Este personaje expresa la actitud de Baroja: «Yo no pretendo nada; pero si pudiera aconsejar, aconsejaría que dejaran a los demás con su espíritu mixto de tradición y modernidad, sin querer darles un alma uniforme, porque los hombres siempre han sido de una manera mixta, y seguirán siendo lo mismo, antes de la guerra y después de la guerra (...) Torquemada y Lenin se pueden dar la mano afectuosamente, como San Ignacio de Loyola y Karl Marx.»

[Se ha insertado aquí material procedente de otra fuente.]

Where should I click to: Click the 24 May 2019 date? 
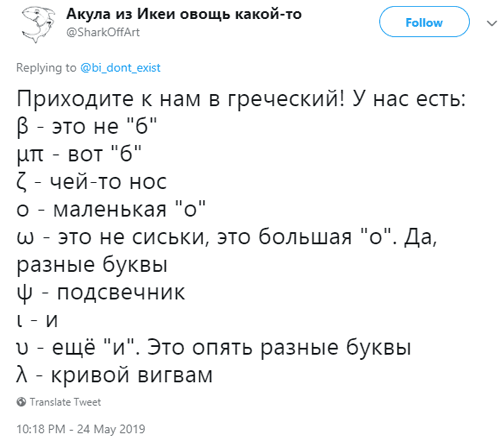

Ambos bandos, rojos y blancos, son iguales. Baroja no se siente atraído por ninguno: «¡Qué plebe esta socialista, comunista y fascista! –escribe en Ayer y hoy– Tiene los odios reconcentrados de todas las sectas.» Y, sin embargo, Baroja se inclina, aunque no lo desee, hacia uno de los dos bandos; pero es inevitable que lo haga. En una guerra civil no se dan opciones, por lo que Baroja considera: «Yo no tengo ningún motivo de interés personal para desear actualmente el triunfo en España de militares. Los carlistas navarros me detuvieron hace un año y estuvieron a punto de fusilarme y tuve que escapar a Francia. Mi casa en Madrid ha sido bombardeada por los nacionales. Eso no importa para que yo intente ver la realidad de lo ocurrido en mi país.» Añade que entre la barbarie roja y la barbarie blanca, «ya se ve que la alternativa es pobre, triste y mísera para un español; pero en último término, y si no queda más que esa alternativa, es preferible volver a una autoridad rígida y violenta que no al capricho cruel y brutal de las masas». No por esto se puede tachar a Baroja de franquista, que no lo fue nunca, ni el franquismo barojiano, a pesar del esfuerzo de Giménez Caballero con la antología Comunistas, judíos y demás ralea. Como liberal prefería, lo mismo que Goethe y Chateaubriand, la injusticia al desorden. Cualquier cosa era preferible a la violencia, la mentira y la pedantería socialistas.